%%

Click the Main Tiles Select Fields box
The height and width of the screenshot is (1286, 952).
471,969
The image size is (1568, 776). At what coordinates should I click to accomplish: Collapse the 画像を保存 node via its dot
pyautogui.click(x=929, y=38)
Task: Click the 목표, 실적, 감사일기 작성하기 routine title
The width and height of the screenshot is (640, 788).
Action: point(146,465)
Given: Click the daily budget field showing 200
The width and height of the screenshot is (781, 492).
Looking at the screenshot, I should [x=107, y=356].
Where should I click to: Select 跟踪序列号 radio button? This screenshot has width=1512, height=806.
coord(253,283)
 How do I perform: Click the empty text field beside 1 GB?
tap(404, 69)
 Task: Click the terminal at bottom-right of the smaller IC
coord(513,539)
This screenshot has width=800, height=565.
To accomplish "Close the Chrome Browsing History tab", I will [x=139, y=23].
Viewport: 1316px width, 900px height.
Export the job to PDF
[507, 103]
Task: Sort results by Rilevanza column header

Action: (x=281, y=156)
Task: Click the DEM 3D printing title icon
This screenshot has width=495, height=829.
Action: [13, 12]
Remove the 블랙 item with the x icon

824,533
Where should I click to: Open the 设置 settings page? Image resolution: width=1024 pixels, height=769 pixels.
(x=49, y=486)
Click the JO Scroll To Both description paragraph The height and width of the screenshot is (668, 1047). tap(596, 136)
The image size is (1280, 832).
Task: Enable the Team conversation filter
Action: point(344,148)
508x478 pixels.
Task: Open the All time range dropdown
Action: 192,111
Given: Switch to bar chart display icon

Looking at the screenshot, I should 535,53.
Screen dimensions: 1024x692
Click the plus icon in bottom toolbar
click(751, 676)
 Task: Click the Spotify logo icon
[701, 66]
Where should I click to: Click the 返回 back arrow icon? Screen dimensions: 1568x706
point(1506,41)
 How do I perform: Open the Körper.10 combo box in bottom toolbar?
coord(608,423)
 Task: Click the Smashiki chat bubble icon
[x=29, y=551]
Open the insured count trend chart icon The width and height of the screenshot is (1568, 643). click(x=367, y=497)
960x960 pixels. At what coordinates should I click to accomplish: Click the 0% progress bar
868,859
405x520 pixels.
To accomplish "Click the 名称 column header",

%%

:: The task ::
With the line containing "Screen dimensions: 1024x692" as the first and the last line of the data as the final one, copy every line between them exactly, those two included.

:: Solved problem ::
Screen dimensions: 1024x692
Click the plus icon in bottom toolbar
click(751, 676)
 Task: Click the Spotify logo icon
[701, 66]
Where should I click to: Click the 返回 back arrow icon? Screen dimensions: 1568x706
point(1506,41)
 How do I perform: Open the Körper.10 combo box in bottom toolbar?
coord(608,423)
 Task: Click the Smashiki chat bubble icon
[x=29, y=551]
Open the insured count trend chart icon The width and height of the screenshot is (1568, 643). click(x=367, y=497)
960x960 pixels. At what coordinates should I click to accomplish: Click the 0% progress bar
868,859
405x520 pixels.
To accomplish "Click the 名称 column header",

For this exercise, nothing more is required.